__Exercise directions__.
Write out every line of the listing below word for word, leaving out the pictures.

__Records to process__.
## BEGIN
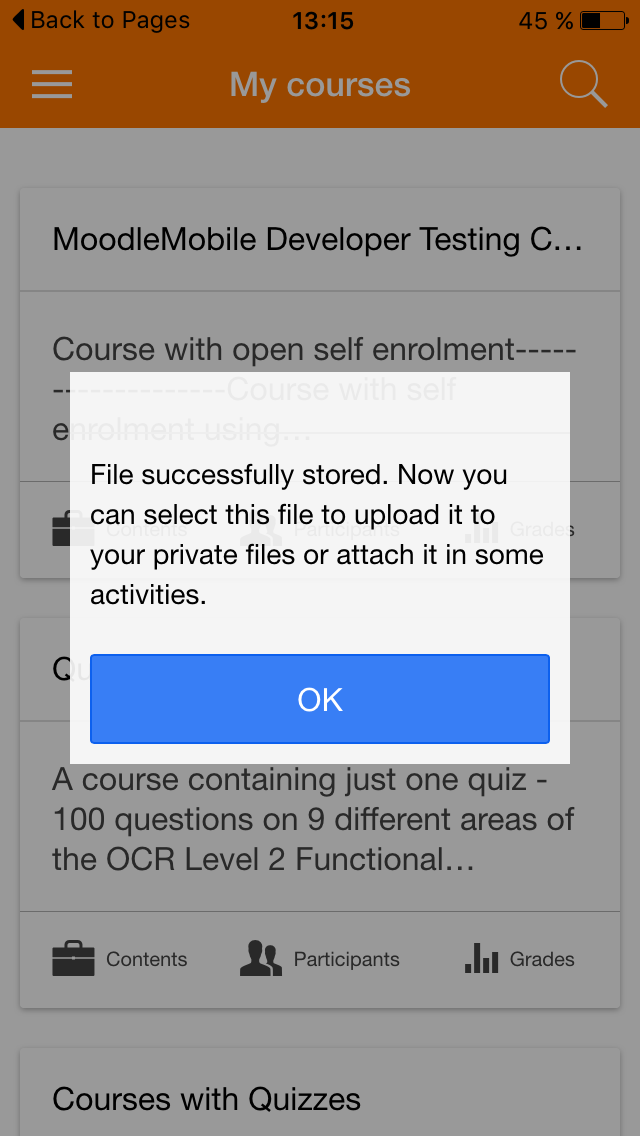The width and height of the screenshot is (640, 1136).
Task: Click the briefcase icon left of the dialog
Action: (59, 530)
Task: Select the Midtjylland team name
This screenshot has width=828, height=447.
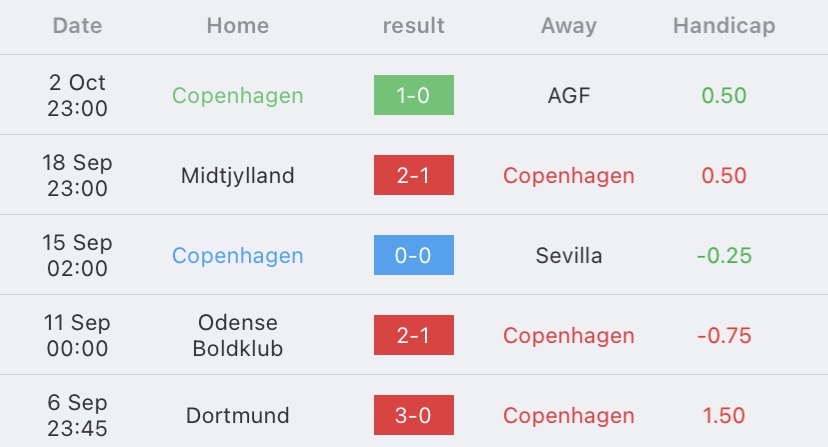Action: [238, 175]
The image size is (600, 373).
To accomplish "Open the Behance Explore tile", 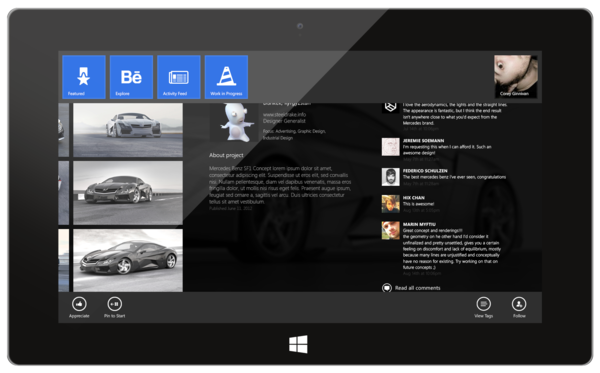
## END
__Answer in full__.
The width and height of the screenshot is (640, 1136).
Task: Click the briefcase icon left of the dialog
Action: (59, 530)
Task: Select the Midtjylland team name
This screenshot has width=828, height=447.
Action: [238, 175]
The image size is (600, 373).
To accomplish "Open the Behance Explore tile", 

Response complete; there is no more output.